Software is similar.

The first code is a draft of thought. Tests are a way of reading that draft aloud. Refactoring removes unnecessary phrasing. User feedback shows where the reader stops. Incidents and operational logs reveal context that never appears while the work stays on a desk.

The fact that good software rarely appears in one pass is not discouraging. It is the opposite. Software can get better because it can be changed.

AI coding tools make that process faster. They create drafts quickly, help expand tests, compare alternatives, and make tedious edits less painful. But speed does not mean we can skip revision.

In fact, the faster the output arrives, the more important revision becomes. More code appears in less time. Plausible results appear earlier. Plausibility is not a substitute for review.

Completion Is Not a Single State

Software is not especially comfortable with the word “finished.”

After the first release, users use features in unexpected ways. Data becomes larger than expected. Security requirements change. Dependencies move. Operating environments evolve. Incidents happen through combinations nobody wrote down. A structure that was good yesterday may become a little stiff for tomorrow’s change.

Software development is therefore less like a task with an endpoint and more like a process of continuing completion.

That changes how we should use AI coding tools.

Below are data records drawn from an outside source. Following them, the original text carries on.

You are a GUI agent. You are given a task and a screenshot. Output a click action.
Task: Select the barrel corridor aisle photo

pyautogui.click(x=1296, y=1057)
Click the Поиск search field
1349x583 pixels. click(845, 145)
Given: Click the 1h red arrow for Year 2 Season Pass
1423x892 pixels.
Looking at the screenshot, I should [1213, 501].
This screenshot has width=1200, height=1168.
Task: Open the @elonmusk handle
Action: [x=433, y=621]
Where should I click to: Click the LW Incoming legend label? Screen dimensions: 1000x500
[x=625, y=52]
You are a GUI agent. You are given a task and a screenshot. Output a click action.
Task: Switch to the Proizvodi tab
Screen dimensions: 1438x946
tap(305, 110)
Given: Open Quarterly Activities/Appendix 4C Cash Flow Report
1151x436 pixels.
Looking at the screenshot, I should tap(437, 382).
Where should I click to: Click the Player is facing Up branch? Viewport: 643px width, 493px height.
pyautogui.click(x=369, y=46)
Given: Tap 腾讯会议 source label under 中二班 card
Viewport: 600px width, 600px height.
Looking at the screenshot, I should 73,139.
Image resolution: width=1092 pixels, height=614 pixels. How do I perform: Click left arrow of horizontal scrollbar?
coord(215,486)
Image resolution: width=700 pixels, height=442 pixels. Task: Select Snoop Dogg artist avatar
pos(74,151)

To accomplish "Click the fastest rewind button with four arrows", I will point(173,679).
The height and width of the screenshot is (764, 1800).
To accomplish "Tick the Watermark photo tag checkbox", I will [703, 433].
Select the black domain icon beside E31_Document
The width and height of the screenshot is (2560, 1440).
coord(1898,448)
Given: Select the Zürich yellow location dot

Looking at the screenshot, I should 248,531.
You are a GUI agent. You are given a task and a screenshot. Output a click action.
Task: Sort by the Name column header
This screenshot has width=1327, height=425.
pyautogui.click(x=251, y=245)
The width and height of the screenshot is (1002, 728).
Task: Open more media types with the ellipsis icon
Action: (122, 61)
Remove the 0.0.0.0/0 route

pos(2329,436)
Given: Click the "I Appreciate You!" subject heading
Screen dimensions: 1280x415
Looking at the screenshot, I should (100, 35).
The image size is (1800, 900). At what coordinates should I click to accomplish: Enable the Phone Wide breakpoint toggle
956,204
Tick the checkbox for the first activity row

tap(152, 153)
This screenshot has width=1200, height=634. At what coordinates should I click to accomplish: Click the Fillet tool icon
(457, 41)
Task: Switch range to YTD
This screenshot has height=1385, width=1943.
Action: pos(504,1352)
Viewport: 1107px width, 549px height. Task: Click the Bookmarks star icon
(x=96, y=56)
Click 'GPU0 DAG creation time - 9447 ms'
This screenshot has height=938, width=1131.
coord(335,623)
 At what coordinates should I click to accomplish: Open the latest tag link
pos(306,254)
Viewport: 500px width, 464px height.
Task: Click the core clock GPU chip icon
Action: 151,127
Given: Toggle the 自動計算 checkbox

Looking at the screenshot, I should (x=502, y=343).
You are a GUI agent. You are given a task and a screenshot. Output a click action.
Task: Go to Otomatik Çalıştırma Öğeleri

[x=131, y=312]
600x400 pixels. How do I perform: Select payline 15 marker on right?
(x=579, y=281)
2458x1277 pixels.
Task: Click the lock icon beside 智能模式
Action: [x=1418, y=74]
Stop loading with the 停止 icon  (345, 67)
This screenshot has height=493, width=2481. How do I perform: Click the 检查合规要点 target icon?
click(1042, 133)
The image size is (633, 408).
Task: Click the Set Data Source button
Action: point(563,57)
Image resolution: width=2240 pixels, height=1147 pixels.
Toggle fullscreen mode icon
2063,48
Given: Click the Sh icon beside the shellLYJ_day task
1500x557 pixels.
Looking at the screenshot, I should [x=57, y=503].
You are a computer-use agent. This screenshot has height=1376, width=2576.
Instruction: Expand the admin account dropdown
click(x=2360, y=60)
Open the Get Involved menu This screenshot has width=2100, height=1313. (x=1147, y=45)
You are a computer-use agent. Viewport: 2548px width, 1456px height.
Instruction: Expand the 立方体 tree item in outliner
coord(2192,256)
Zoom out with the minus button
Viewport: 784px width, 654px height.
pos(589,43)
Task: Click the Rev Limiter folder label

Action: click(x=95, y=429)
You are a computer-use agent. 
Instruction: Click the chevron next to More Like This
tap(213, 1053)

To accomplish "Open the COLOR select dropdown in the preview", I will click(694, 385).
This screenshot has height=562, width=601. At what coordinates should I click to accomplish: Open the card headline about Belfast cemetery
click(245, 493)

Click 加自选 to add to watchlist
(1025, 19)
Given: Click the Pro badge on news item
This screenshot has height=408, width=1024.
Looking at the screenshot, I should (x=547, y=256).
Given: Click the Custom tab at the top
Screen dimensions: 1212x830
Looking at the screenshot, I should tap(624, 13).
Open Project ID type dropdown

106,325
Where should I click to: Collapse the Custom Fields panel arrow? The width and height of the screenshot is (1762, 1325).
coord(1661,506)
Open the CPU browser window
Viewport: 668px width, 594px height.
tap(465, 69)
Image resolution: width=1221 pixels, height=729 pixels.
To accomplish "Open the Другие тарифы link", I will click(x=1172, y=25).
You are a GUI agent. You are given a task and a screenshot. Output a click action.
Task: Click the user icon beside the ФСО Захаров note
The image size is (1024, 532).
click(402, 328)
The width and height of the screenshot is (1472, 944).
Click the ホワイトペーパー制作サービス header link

Ask AI for the final version

is less useful than:

create a draft with AI
set human standards
revise through tests and feedback
reshape it into something better

In practice, a healthier loop looks like this:

create a fast draft
  -> apply domain constraints
  -> add failure paths and tests
  -> revise again from real usage and operating signals

Vibe coding has made software development lighter. That lightness is good. More people can try their ideas, experiment faster, and begin implementations that once felt too large to attempt alone.

Maybe a large share of writing code is no longer a human-only role. But software development still needs human judgment. Deciding what to build, understanding why it should be built that way, checking whether the result solves the real problem, and continuing to revise what is missing remain human work.

But good software still does not appear in one pass. Even when AI writes the code, software still needs revision.

And perhaps the best developers ahead will not be the people who type the most code, but the people who revise it best.